When you first open the workbench and load your transaction, how long does it take to open up?
What is the transaction designed to do?
What is the logging level set to in the workbench?
>
> Please export your transaction and all statically called transactions in the transaction chain. How many transactions are called total? Add all the sizes up. What is the total?
>
> When you first open the workbench and load your transaction, how long does it take to open up?
>
> What is the transaction designed to do?
>
> What is the logging level set to in the workbench?
Hi Michael
1 Transaction, no transaction chain
fast ... max 4 secs
getting data from different databases, update another database.
Log type none, logging disable
Probably is what Jamie said.... transaction time out that configured in Workbench.
From the sounds of it, the transaction should not be timing out. But you have eliminated the most obvious causes in my mind (in the MII transaction at least).
Does the transaction do a query or queries which are then fed into a repeater which then has one or more queries execute using the repeater output?
If the answer is yes, then the design needs to be looked at again to see if the queries can be performed once instead of many times under the repeater. Each time a query is executed, it needs to provide connection information to the database (login, pwd, etc.). This overhead can add up pretty quickly. And this is a very common design/performance issue.
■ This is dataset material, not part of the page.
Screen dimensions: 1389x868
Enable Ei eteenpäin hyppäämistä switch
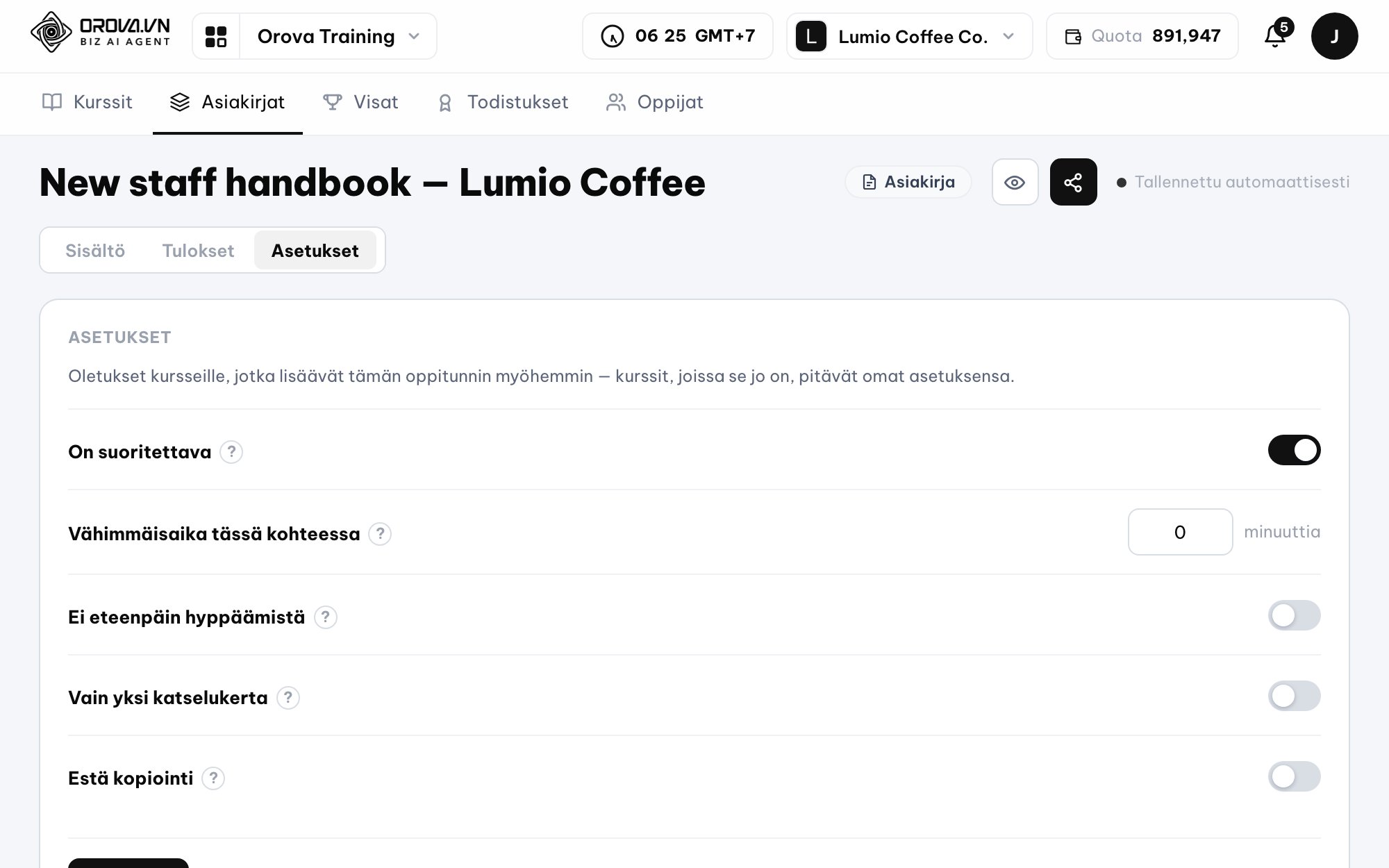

A couple of options to change the transaction architecture (there are probably/poentially several more).
1. Bring more data (not too much more) back with a single query and then repeat against the entire query result. Depending upon the amount of data and how the query is structured, this may not work very well.
2. Dynamically create the script for the query (probably do this under the repeater) and then apply the script to a single query to bring back then entire dataset needed.
Other things to look at if the above scenario is not applicable.
How complex are your SQL scripts?
If you are joining a bunch (3 or more is a good starting point) tables together or have subqueries or have a lot of fliter parameters, you should take a look at creating custom views, user functions, or stored procedures to push the complexity back to the relational database (which is better designed for such things) instead of MII.
How well designed are your tables and other objects in the relational database? Are the keys properly built and linked between tables? How were your indexes built? Do updates, deletes, etc. cascade properly (so you do not have to delete child objects when deleting a parent object).